──────── PROVIDED DATA
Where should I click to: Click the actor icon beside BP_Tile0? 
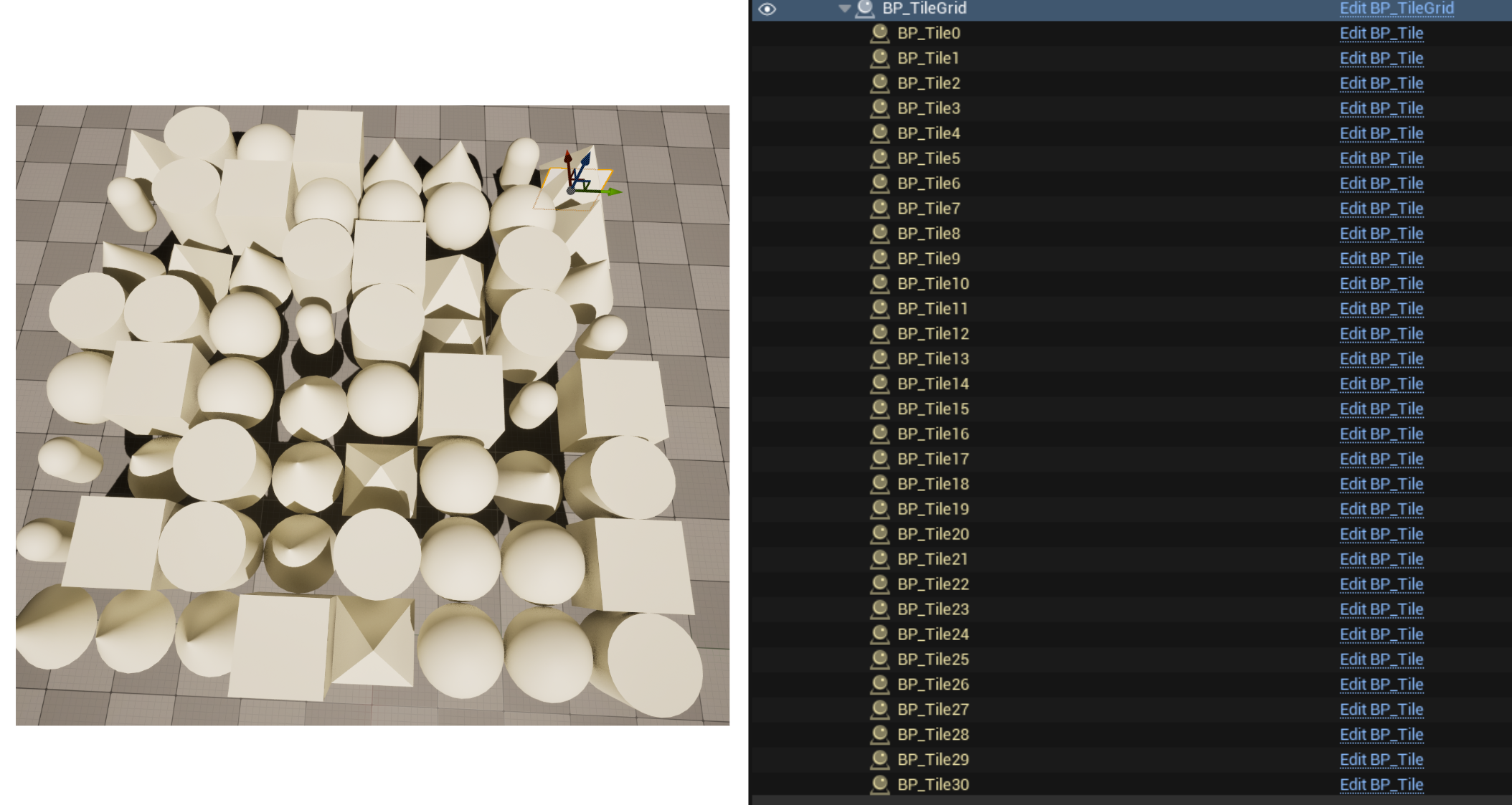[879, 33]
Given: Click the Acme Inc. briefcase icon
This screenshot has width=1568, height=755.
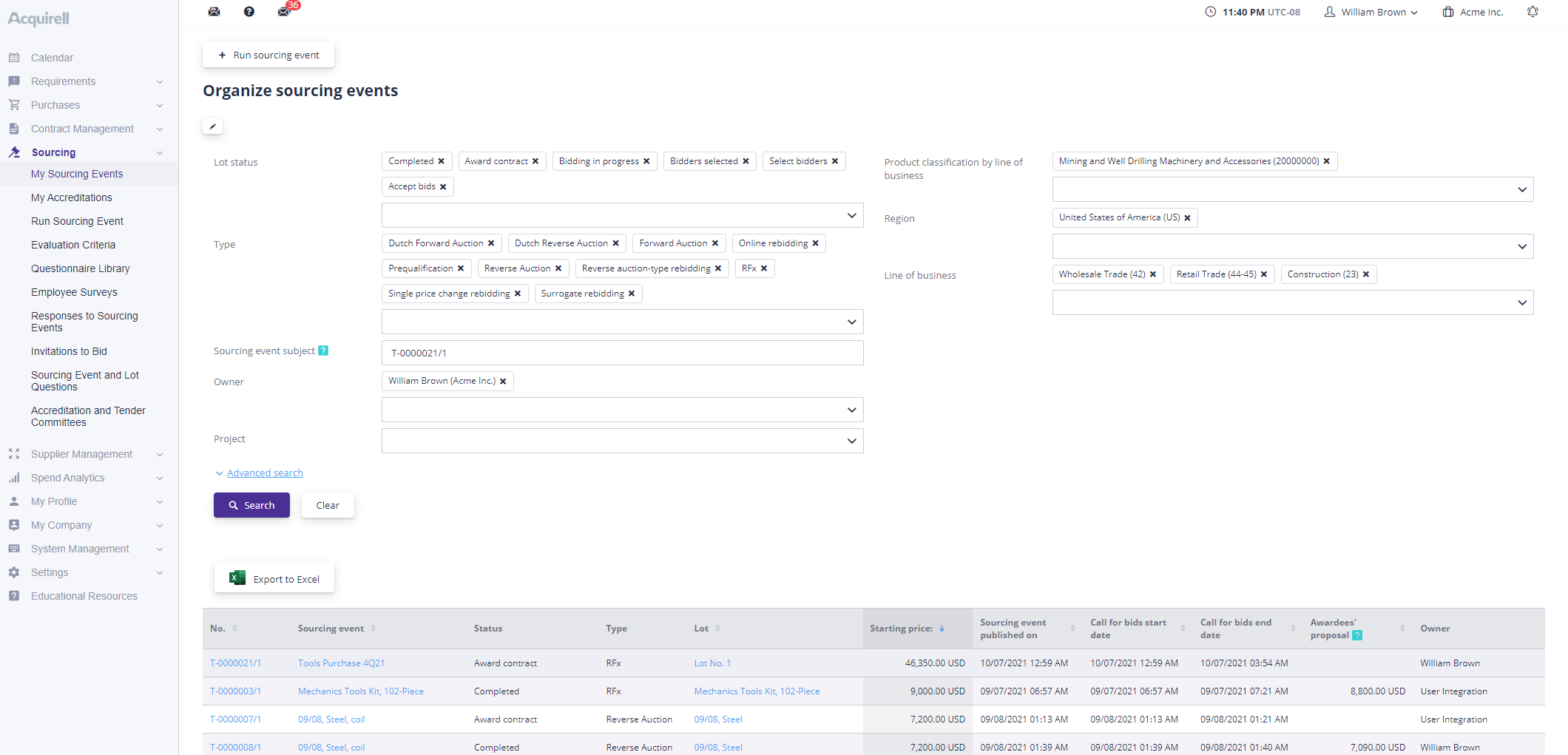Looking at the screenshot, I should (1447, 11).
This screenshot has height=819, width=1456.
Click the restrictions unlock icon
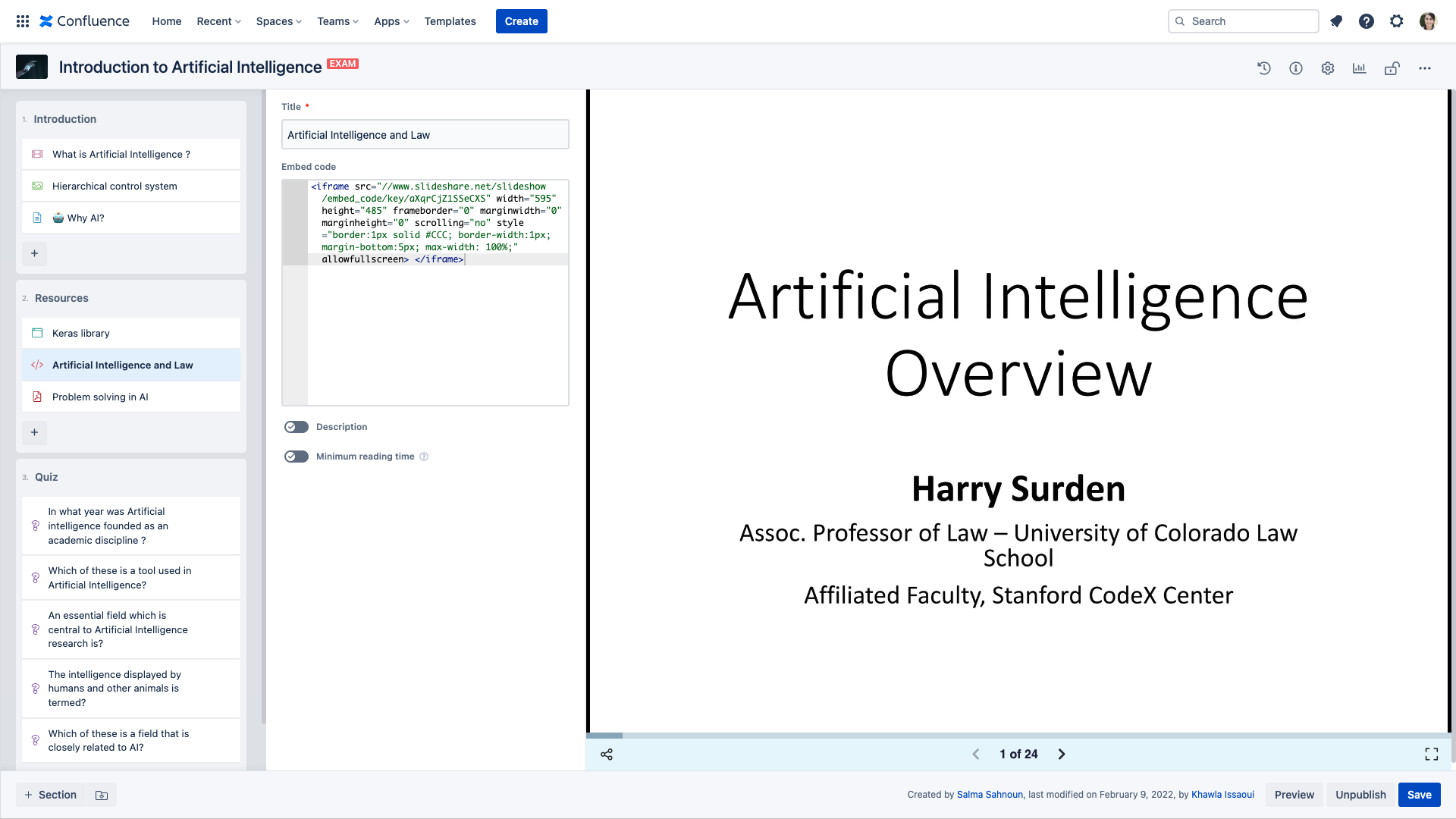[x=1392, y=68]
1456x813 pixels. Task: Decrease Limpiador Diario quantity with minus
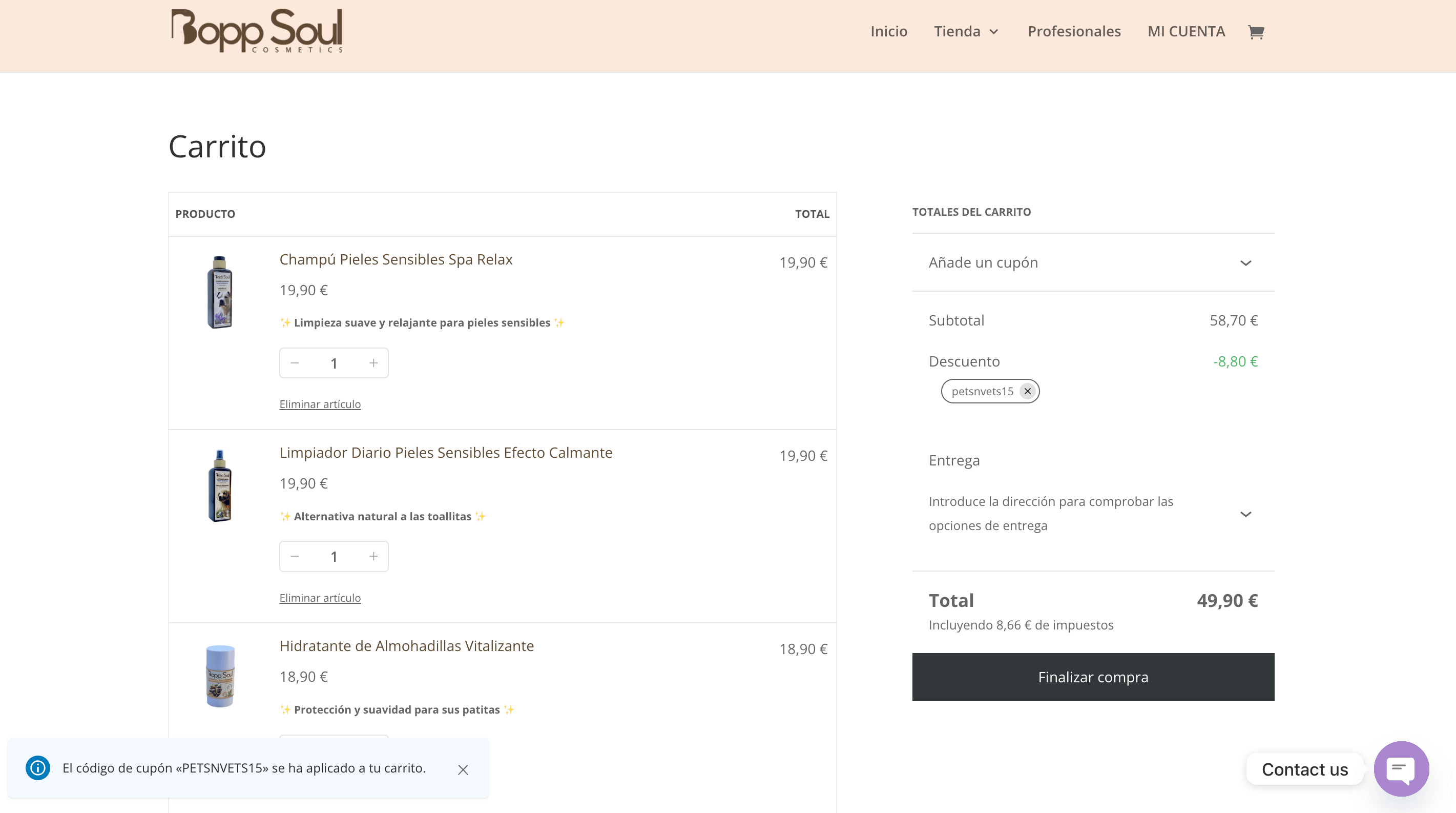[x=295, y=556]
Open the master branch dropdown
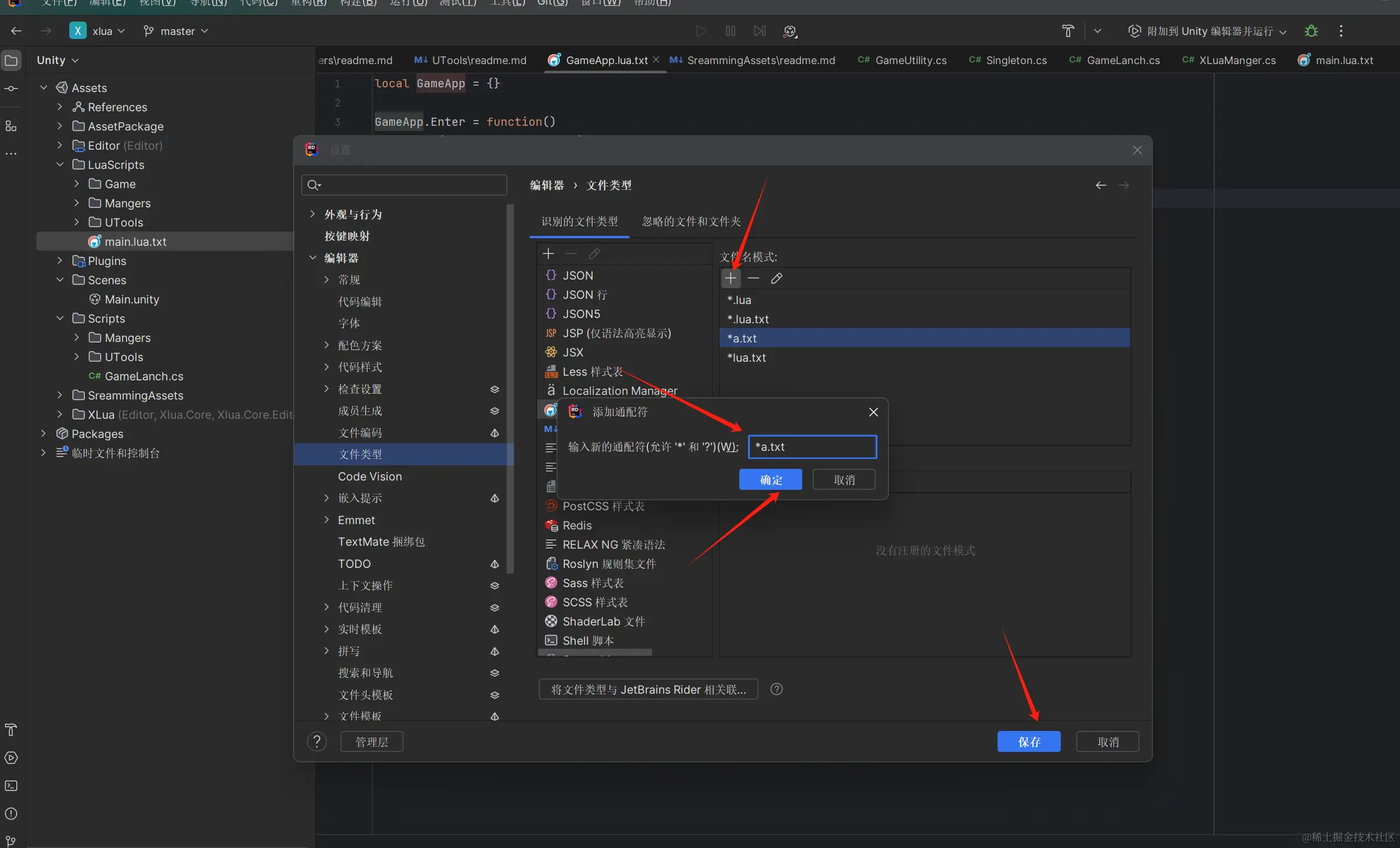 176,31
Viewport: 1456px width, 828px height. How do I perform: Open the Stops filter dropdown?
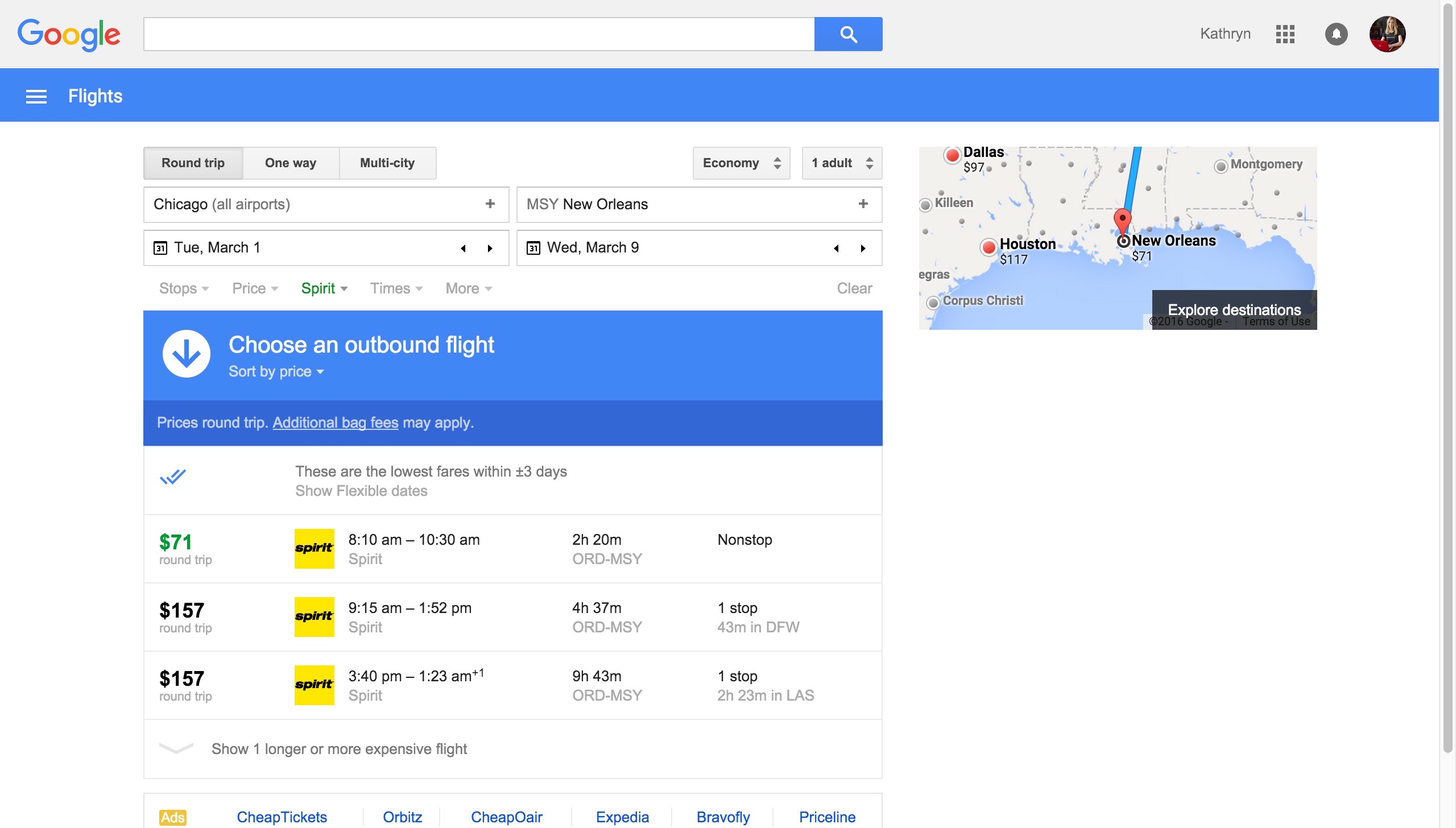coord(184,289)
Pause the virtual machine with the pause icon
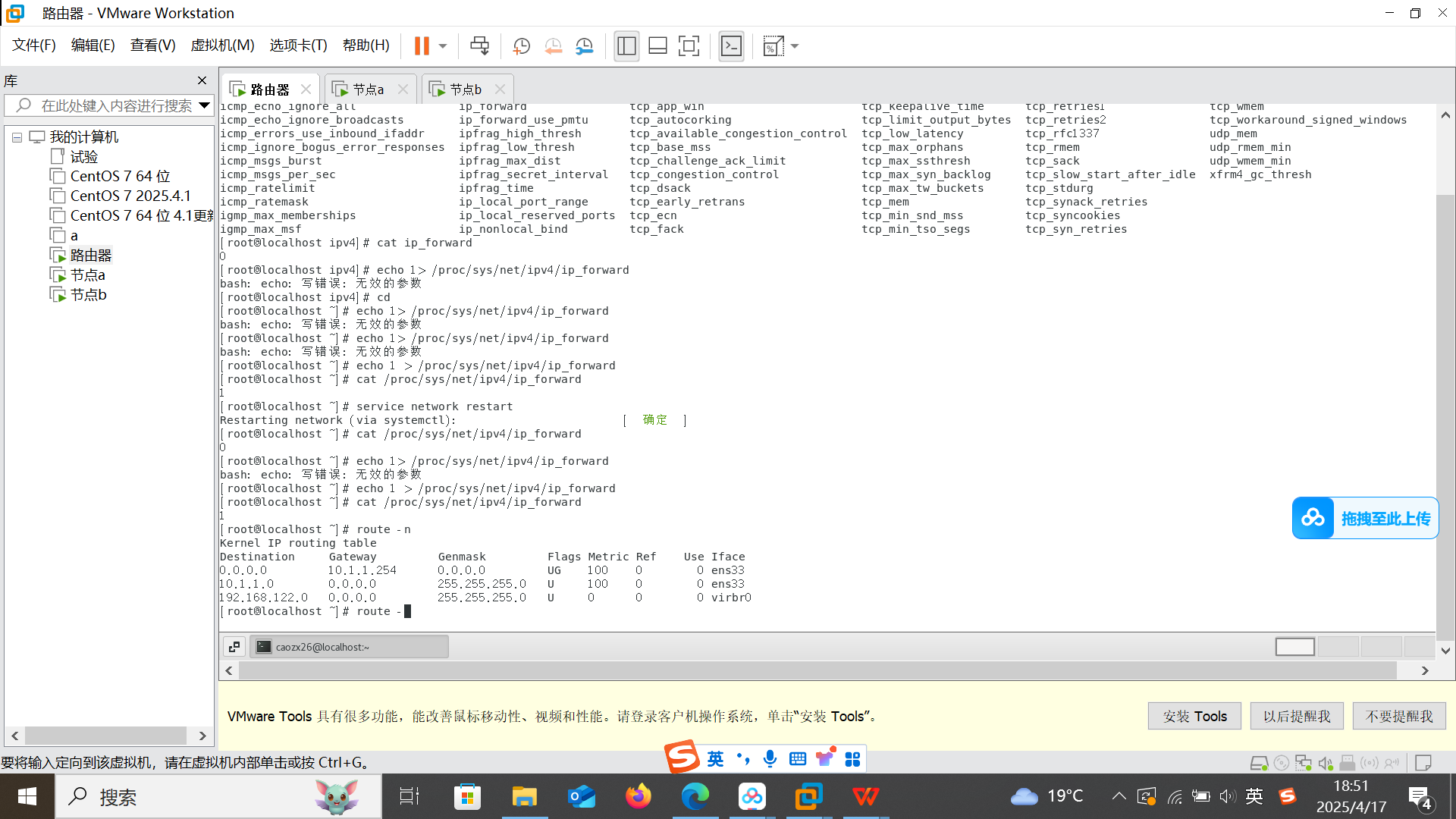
────────────────
YOUR GOAL :: Exclude the images and copy every record above exactly.

RESPONSE ::
Where should I click to: Click the actor icon beside BP_Tile0? 
[879, 33]
Given: Click the Acme Inc. briefcase icon
This screenshot has width=1568, height=755.
Looking at the screenshot, I should (1447, 11).
This screenshot has height=819, width=1456.
Click the restrictions unlock icon
[x=1392, y=68]
1456x813 pixels. Task: Decrease Limpiador Diario quantity with minus
[x=295, y=556]
Open the master branch dropdown
 176,31
Viewport: 1456px width, 828px height. How do I perform: Open the Stops filter dropdown?
coord(184,289)
Pause the virtual machine with the pause icon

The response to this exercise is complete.